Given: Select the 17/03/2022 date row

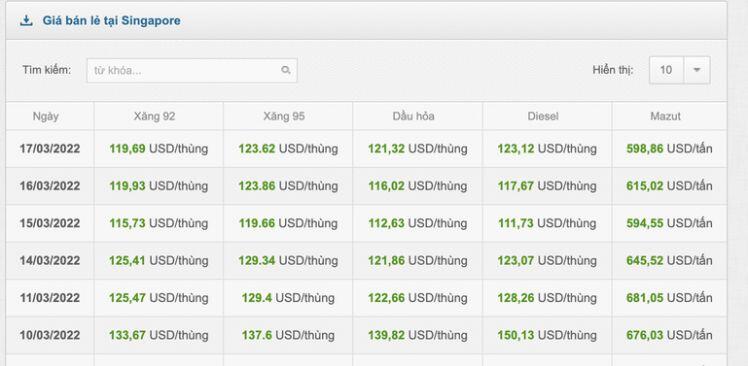Looking at the screenshot, I should [366, 149].
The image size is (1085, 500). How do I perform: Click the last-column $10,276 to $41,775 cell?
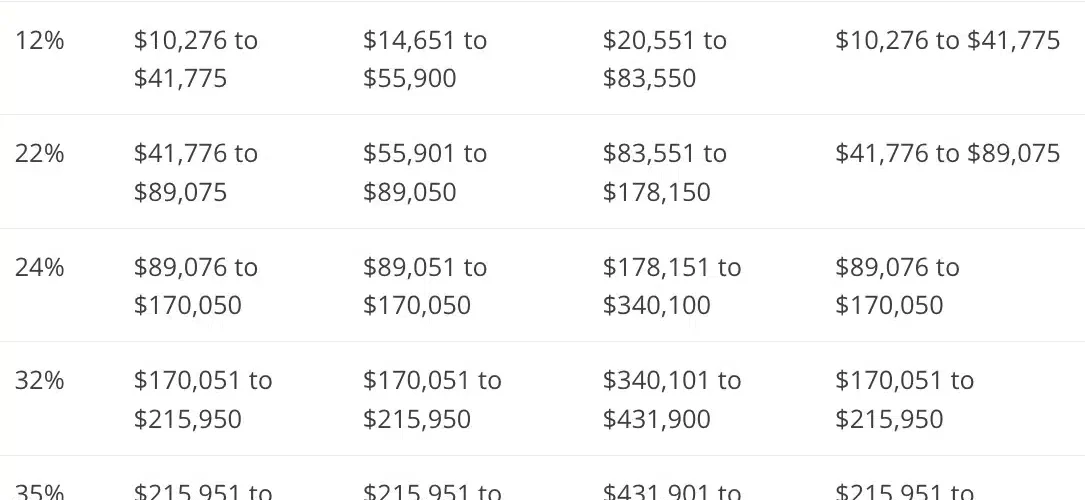947,41
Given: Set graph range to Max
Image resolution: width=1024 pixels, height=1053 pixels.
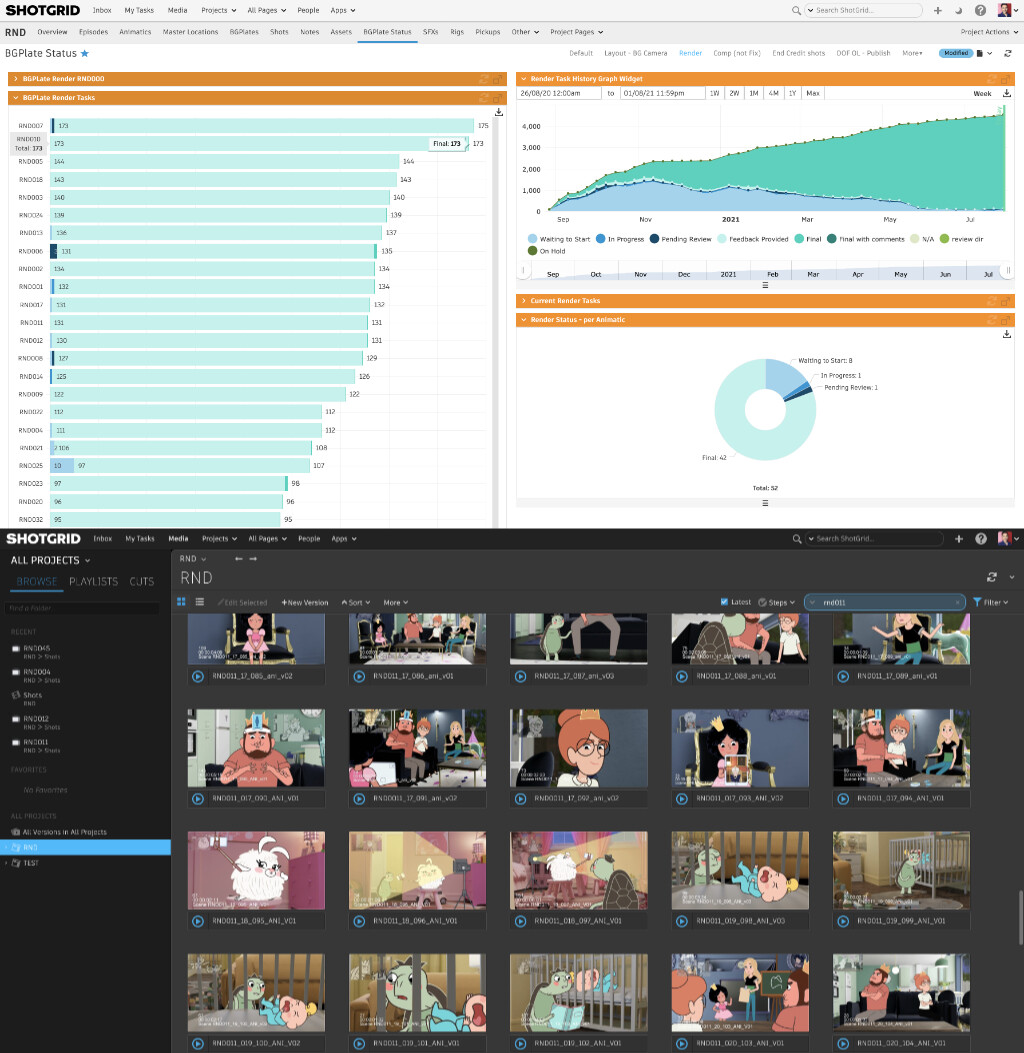Looking at the screenshot, I should pyautogui.click(x=813, y=93).
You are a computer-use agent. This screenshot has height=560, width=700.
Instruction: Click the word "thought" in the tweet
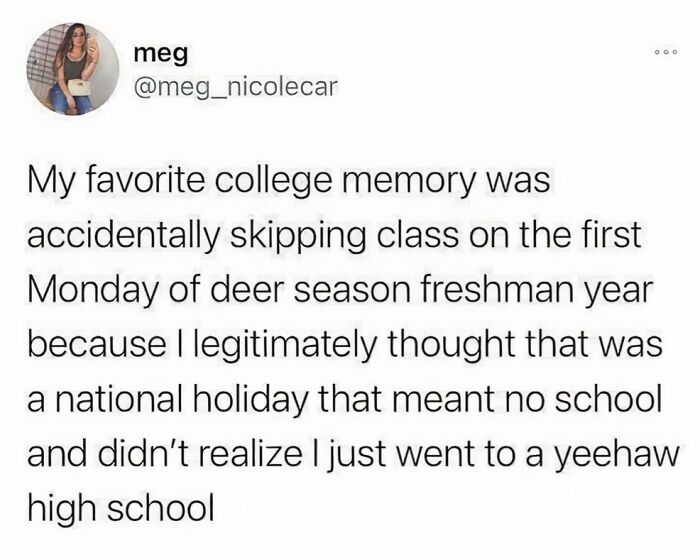[x=454, y=345]
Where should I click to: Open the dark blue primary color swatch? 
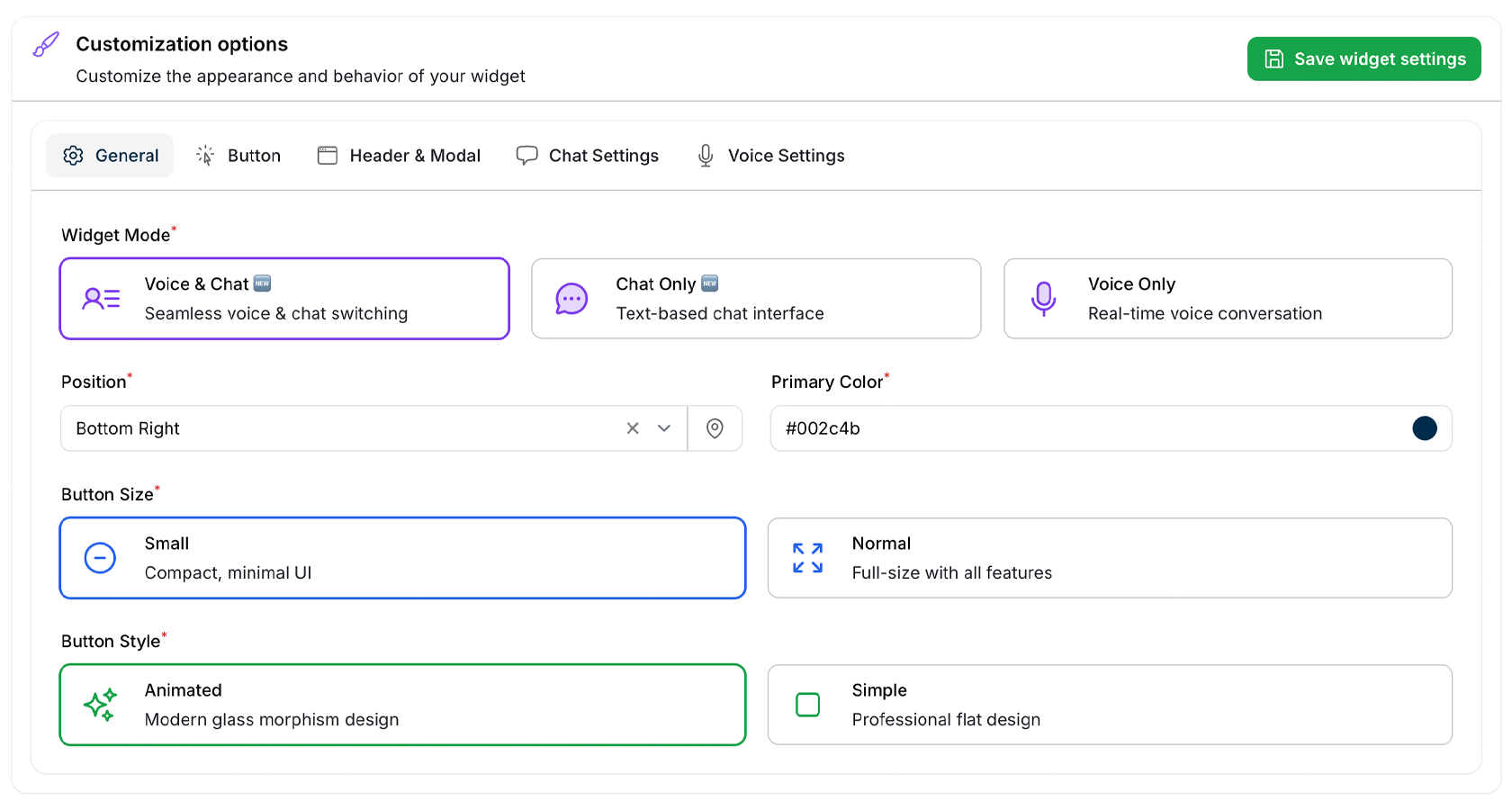coord(1424,428)
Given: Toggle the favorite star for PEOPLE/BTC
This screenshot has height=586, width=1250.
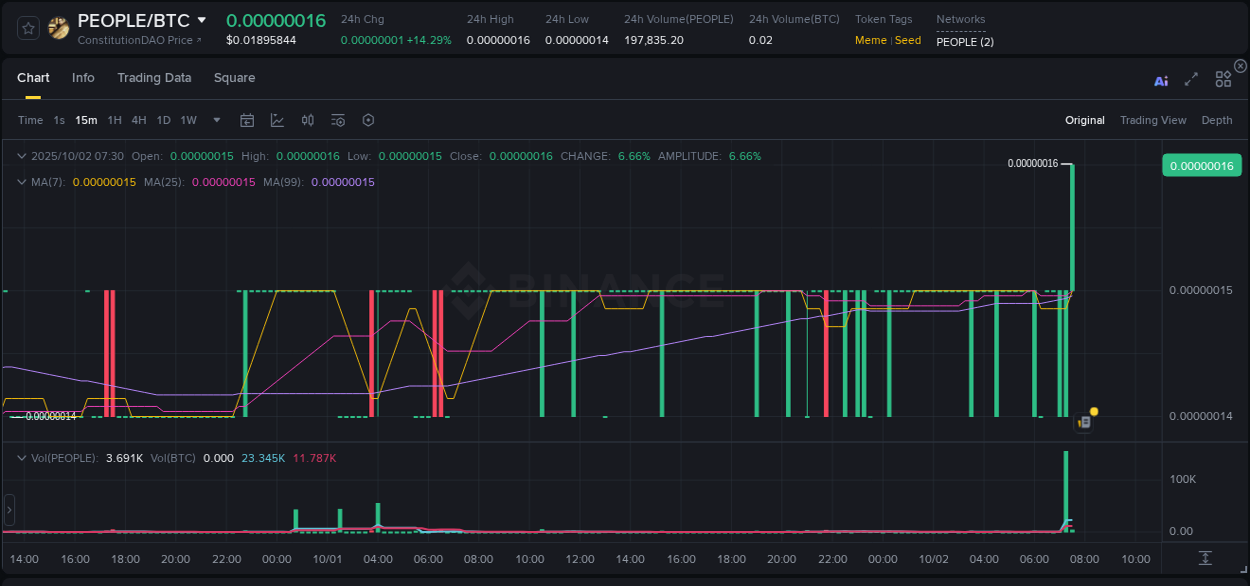Looking at the screenshot, I should (27, 28).
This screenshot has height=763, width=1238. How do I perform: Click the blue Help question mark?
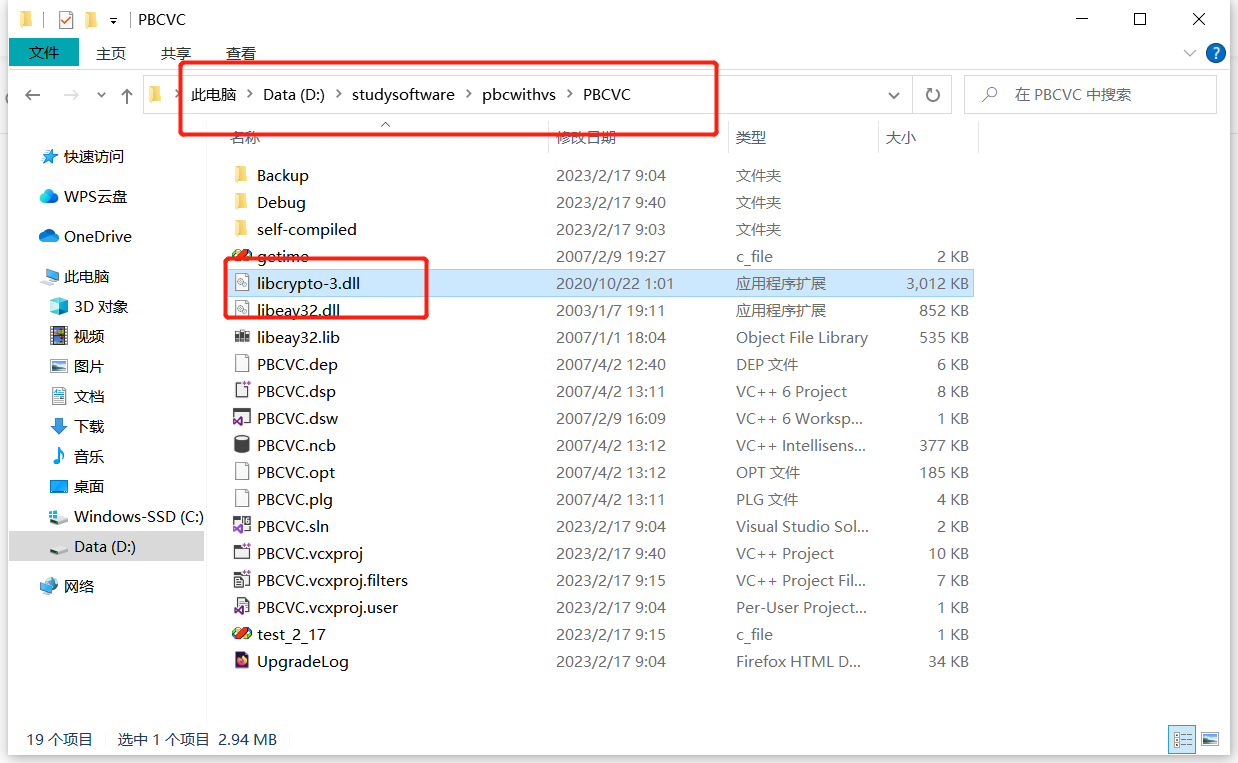click(1216, 53)
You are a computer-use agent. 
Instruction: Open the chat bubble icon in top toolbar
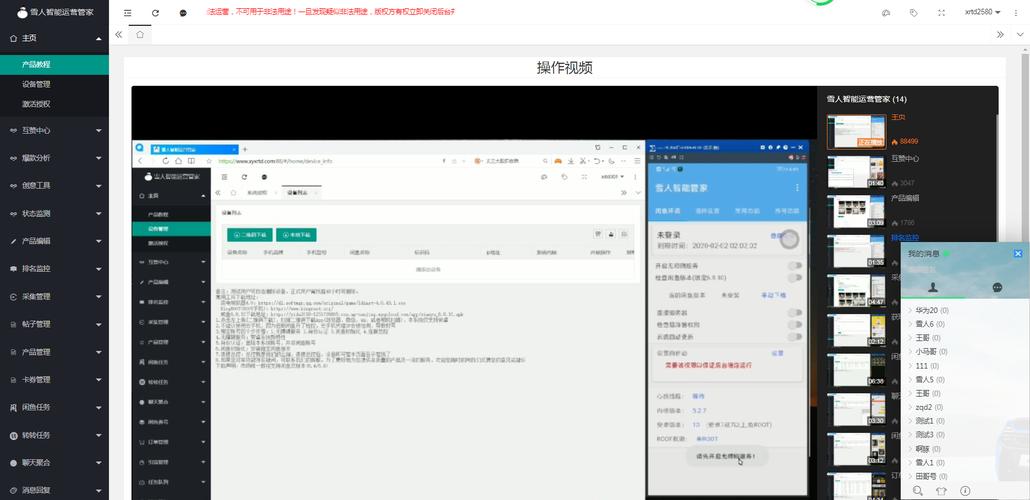point(183,13)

■ What to do: Which lines in the material above contain the word "blue"? Extract each of them in full.

■ Full response:
Where should I click to: Open the dark blue primary color swatch? 
This screenshot has height=763, width=1238. How do I perform: Click the blue Help question mark?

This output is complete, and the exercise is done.